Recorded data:

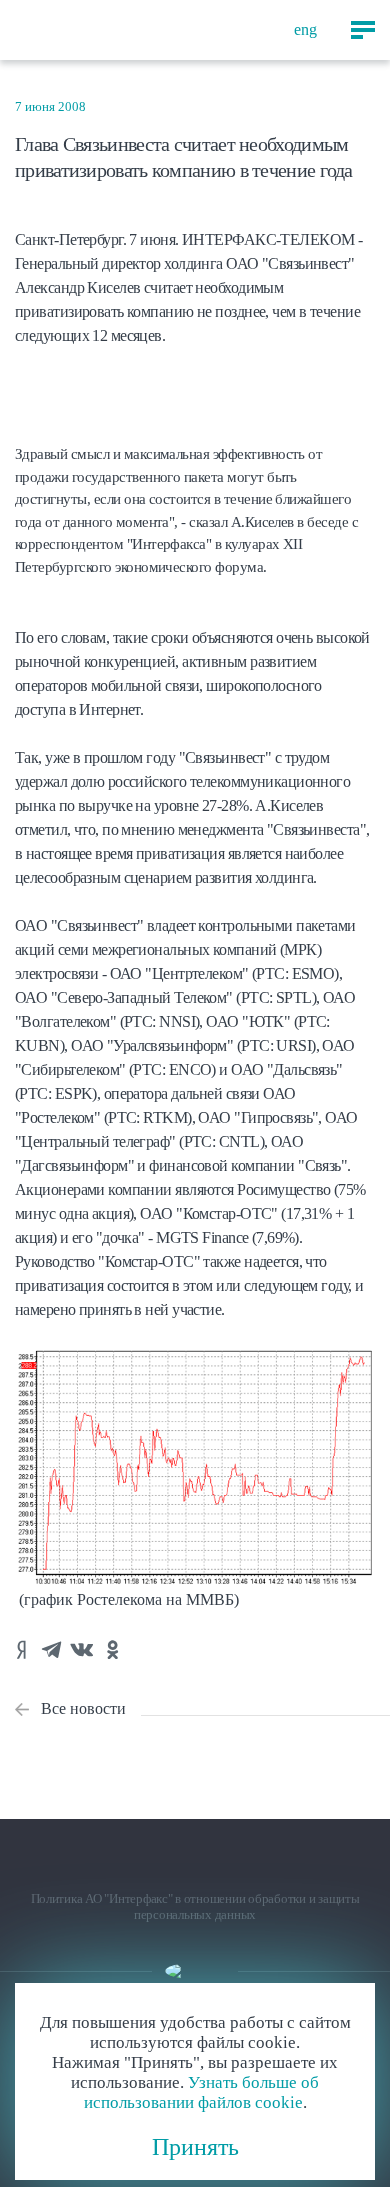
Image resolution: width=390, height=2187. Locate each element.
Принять (195, 2147)
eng (305, 29)
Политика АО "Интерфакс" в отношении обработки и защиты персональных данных (195, 1906)
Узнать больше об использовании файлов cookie (202, 2092)
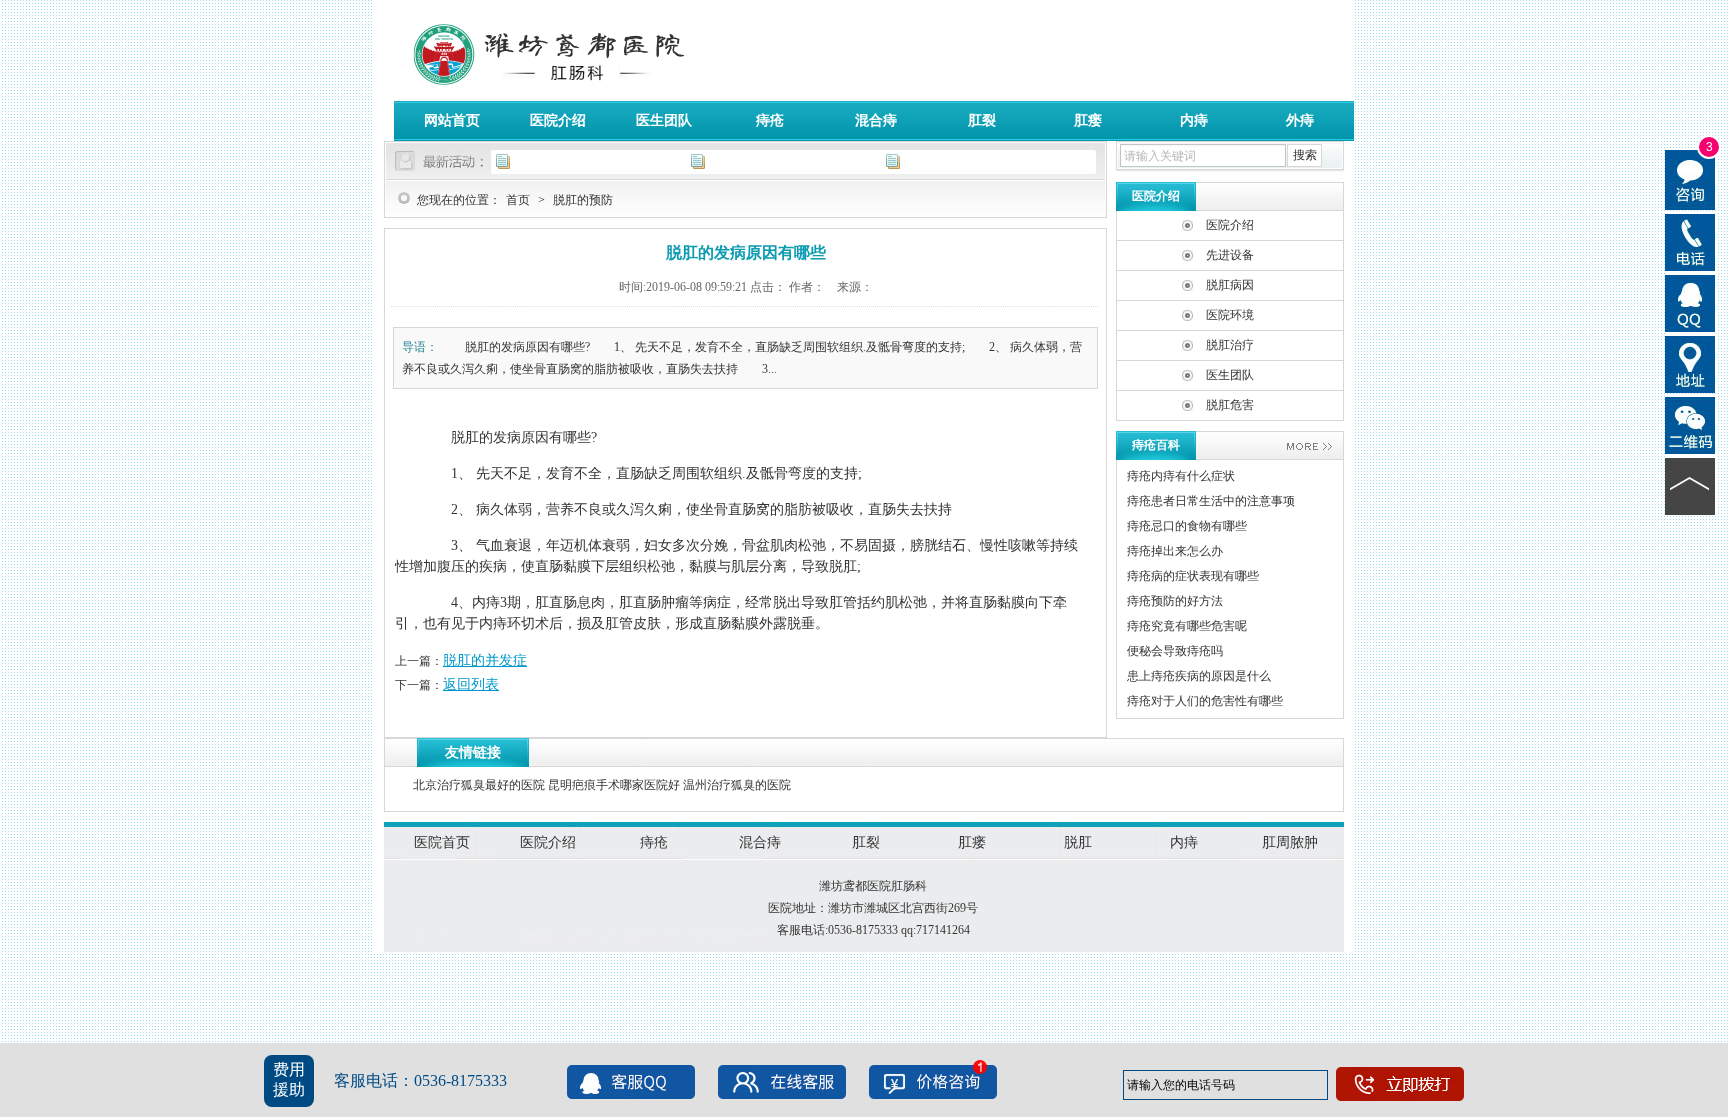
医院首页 (442, 842)
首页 (518, 200)
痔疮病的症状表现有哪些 (1193, 576)
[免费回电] (1690, 241)
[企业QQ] (1690, 302)
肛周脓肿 (1290, 842)
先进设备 (1230, 255)
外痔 (1300, 120)
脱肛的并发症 (485, 660)
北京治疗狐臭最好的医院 (479, 785)
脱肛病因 (1230, 285)
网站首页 (452, 120)
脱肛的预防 (583, 200)
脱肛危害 (1230, 405)
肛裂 (982, 120)
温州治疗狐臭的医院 (737, 785)
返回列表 (471, 684)
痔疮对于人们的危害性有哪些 (1205, 701)
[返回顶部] (1690, 485)
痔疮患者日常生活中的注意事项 (1211, 501)
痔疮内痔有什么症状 (1181, 476)
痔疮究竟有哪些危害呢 (1187, 626)
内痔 (1194, 120)
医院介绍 (558, 120)
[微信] (1690, 424)
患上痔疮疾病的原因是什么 (1199, 676)
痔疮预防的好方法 (1175, 601)
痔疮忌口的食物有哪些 (1187, 526)
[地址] (1690, 363)
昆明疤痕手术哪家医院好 (614, 785)
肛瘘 (1088, 120)
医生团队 (664, 120)
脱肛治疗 (1230, 345)
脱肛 (1078, 842)
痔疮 (770, 120)
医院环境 (1230, 315)
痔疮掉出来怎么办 (1175, 551)
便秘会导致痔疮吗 (1175, 651)
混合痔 (876, 120)
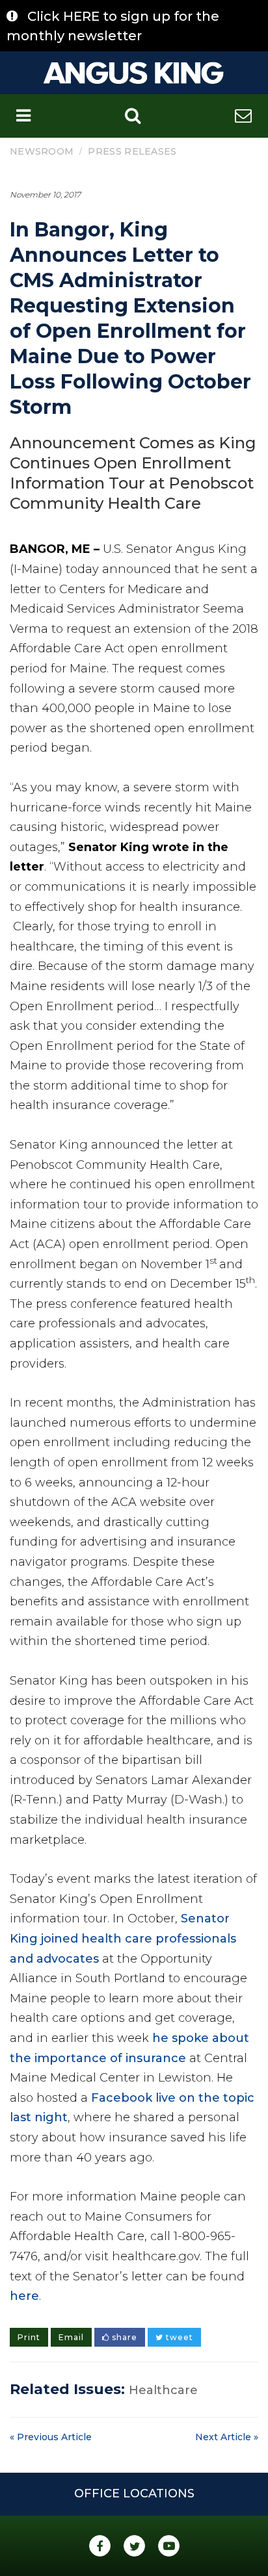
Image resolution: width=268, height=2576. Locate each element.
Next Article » (226, 2437)
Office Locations (134, 2493)
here (24, 2296)
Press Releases (132, 151)
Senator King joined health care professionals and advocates (123, 1938)
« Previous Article (51, 2437)
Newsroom (42, 151)
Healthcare (163, 2390)
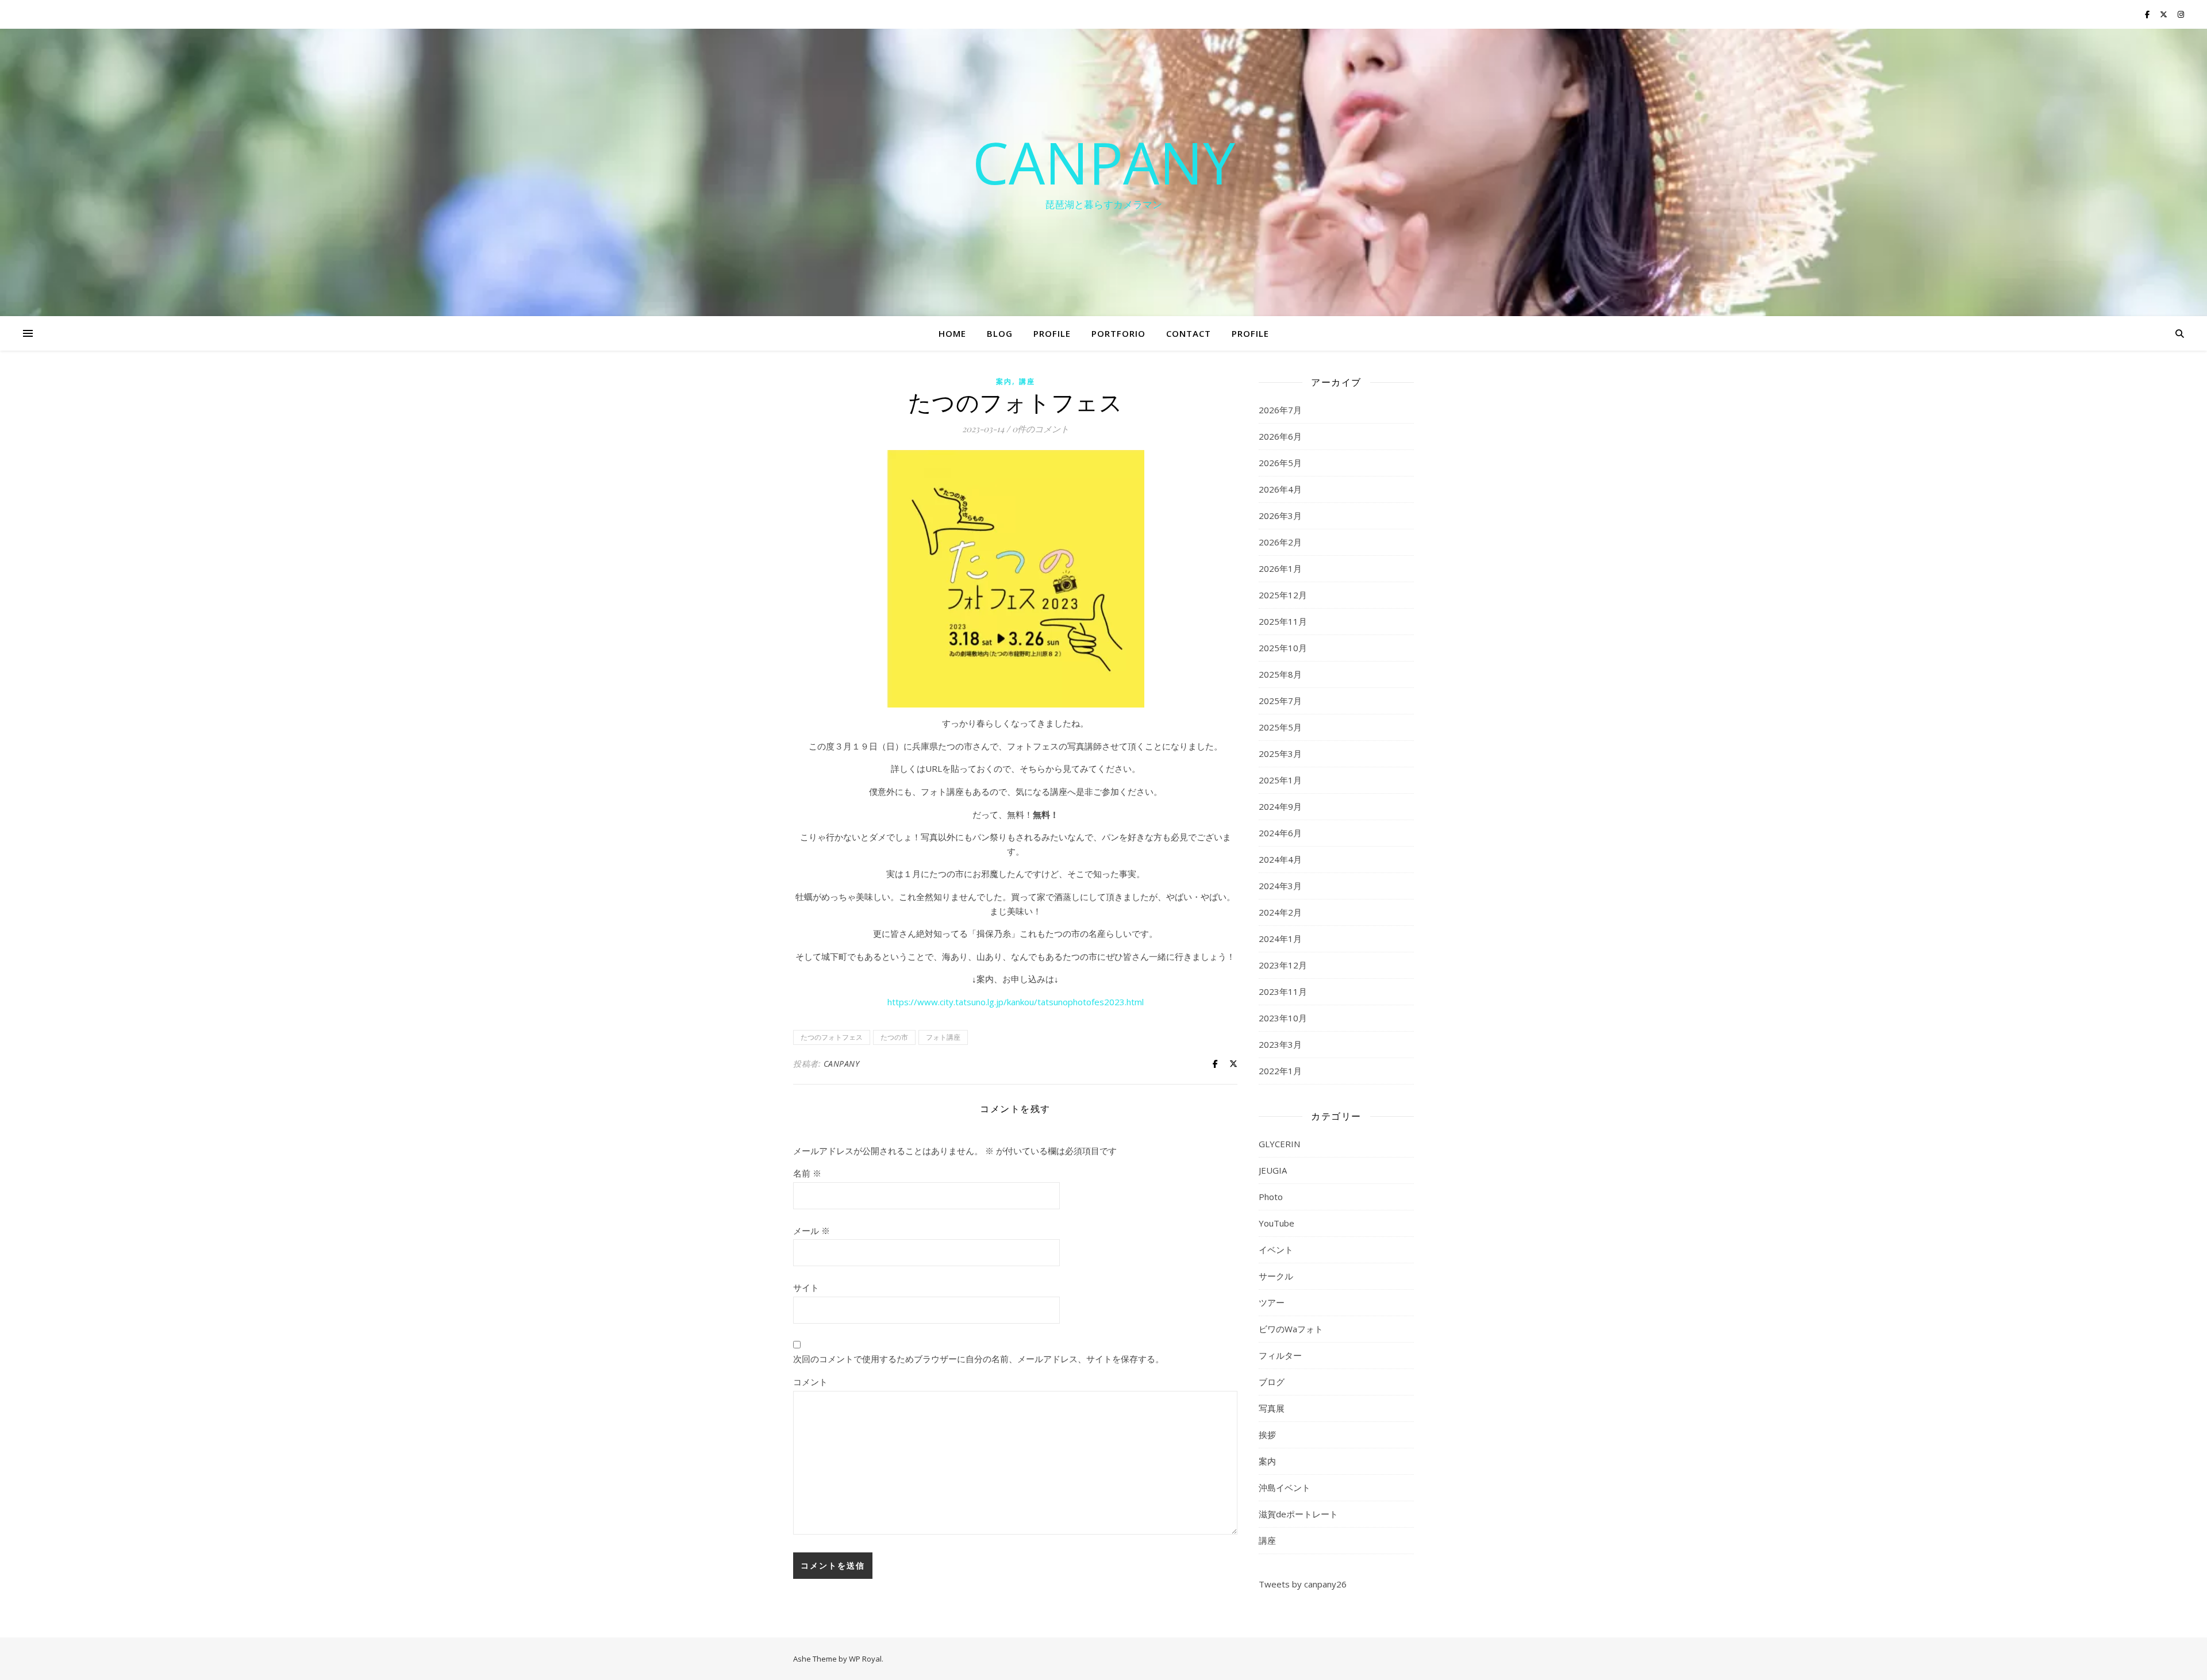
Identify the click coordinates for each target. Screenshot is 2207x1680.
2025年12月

AIM -
Copy out every line of the listing above word for word, leaving the pictures out.

COMPLETE ANSWER -
Image resolution: width=390, height=2187. Locate each element.
Принять (195, 2147)
eng (305, 29)
Политика АО "Интерфакс" в отношении обработки и защиты персональных данных (195, 1906)
Узнать больше об использовании файлов cookie (202, 2092)
医院首页 (442, 842)
首页 (518, 200)
痔疮病的症状表现有哪些 (1193, 576)
[免费回电] (1690, 241)
[企业QQ] (1690, 302)
肛周脓肿 (1290, 842)
先进设备 (1230, 255)
外痔 (1300, 120)
脱肛的并发症 (485, 660)
北京治疗狐臭最好的医院 (479, 785)
脱肛病因 (1230, 285)
网站首页 (452, 120)
脱肛的预防 (583, 200)
脱肛危害 (1230, 405)
肛裂 (982, 120)
温州治疗狐臭的医院 (737, 785)
返回列表 (471, 684)
痔疮对于人们的危害性有哪些 (1205, 701)
[返回顶部] (1690, 485)
痔疮患者日常生活中的注意事项 (1211, 501)
痔疮内痔有什么症状 (1181, 476)
痔疮究竟有哪些危害呢 (1187, 626)
内痔 (1194, 120)
医院介绍 (558, 120)
[微信] (1690, 424)
患上痔疮疾病的原因是什么 (1199, 676)
痔疮预防的好方法 (1175, 601)
痔疮忌口的食物有哪些 (1187, 526)
[地址] (1690, 363)
昆明疤痕手术哪家医院好 (614, 785)
肛瘘 (1088, 120)
医生团队 (664, 120)
脱肛治疗 (1230, 345)
脱肛 (1078, 842)
痔疮 (770, 120)
医院环境 (1230, 315)
痔疮掉出来怎么办 (1175, 551)
便秘会导致痔疮吗 (1175, 651)
混合痔 (876, 120)
Image resolution: width=268, height=2576. Locate each element.
Next Article » (226, 2437)
Office Locations (134, 2493)
here (24, 2296)
Press Releases (132, 151)
Senator King joined health care professionals and advocates (123, 1938)
« Previous Article (51, 2437)
Newsroom (42, 151)
Healthcare (163, 2390)
Identify the click coordinates for each target. Screenshot is 2207x1680.
2025年12月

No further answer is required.